Saiba como adequar o seu negócio à essa nova lei

 

Segundo pesquisa da Serasa Experian, 85% das empresas brasileiras ainda não estão preparadas para seguir as premissas da LGPD. Seja por falta de pessoal capacitado, ou porque a empresa nunca teve uma infraestrutura de gestão de dados, a adequação acaba se tornando um grande desafio nesse aspecto. Por isso é muito importante que todos os negócios, processos, pessoas e plataformas das organizações estejam alinhados para garantir todos os direitos e deveres previstos em Lei.

 

Para que as empresas possam se adequar, uma das exigências é que exista um profissional responsável exclusivamente pela segurança dos dados, profissional este que enviará os dados e prestará contas à ANPD (Autoridade Nacional de Proteção de Dados), órgão instituído para atuar como regulador para os temas de proteção de dados.

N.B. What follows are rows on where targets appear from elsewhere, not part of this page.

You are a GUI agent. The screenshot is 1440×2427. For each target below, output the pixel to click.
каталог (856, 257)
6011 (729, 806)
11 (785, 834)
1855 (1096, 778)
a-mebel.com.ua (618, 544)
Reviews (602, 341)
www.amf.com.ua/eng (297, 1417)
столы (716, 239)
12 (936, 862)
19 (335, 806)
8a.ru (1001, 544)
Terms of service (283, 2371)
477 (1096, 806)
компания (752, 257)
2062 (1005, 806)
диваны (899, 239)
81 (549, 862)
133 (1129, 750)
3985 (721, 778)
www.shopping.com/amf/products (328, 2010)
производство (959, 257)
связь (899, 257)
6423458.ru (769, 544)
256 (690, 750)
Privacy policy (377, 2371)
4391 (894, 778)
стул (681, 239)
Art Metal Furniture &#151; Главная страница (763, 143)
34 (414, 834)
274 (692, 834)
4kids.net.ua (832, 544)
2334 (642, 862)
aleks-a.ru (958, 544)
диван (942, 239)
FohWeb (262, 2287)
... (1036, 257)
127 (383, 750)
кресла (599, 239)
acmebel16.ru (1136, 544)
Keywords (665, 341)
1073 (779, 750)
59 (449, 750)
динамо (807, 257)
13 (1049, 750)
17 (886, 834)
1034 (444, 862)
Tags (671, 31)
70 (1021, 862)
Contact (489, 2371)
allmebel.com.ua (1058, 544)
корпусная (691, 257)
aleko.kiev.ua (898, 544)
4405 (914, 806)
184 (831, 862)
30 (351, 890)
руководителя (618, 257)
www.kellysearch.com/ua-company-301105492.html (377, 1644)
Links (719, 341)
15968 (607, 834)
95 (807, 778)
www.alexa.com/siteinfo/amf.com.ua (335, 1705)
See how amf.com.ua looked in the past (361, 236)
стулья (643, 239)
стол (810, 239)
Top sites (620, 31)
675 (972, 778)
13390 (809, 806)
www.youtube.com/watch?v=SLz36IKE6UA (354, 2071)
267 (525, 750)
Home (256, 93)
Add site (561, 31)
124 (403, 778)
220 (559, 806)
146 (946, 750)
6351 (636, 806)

Um dos primeiros papéis desse profissional será, neste momento inicial, liderar o processo de mapeamento dos dados, identificando onde, quanto e como os dados estão armazenados, além de identificar como eles poderão ser disponibilizados posteriormente.

 

Além do processo de mapeamento, será essencial para a adequação que as empresas se preocupem mais com a infraestrutura do seu negócio, utilizando o mapeamento como guia para ampliar os controles de segurança dos dados, avaliando os impeditivos para implementar softwares e serviços de controle e contornando-os, de maneira a garantir que eles efetivamente sejam capazes de proteger o ambiente.

 

Por fim, é importante que se adote medidas adequadas com controles que permitam o rastreamento e a monitoração adequada de todas as atividades de consulta, compartilhamento, uso e exclusão de dados ao longo de todos os processos e em todos os sistemas que interagem com as informações durante o ciclo de vida dos dados. A monitoração e proteção de todo o perímetro dos dados permitirá, ainda, que se identifique desvios e se crie um ciclo de melhoria contínua, aplicando novos controles e melhorias que ampliarão ainda mais a maturidade de segurança da empresa.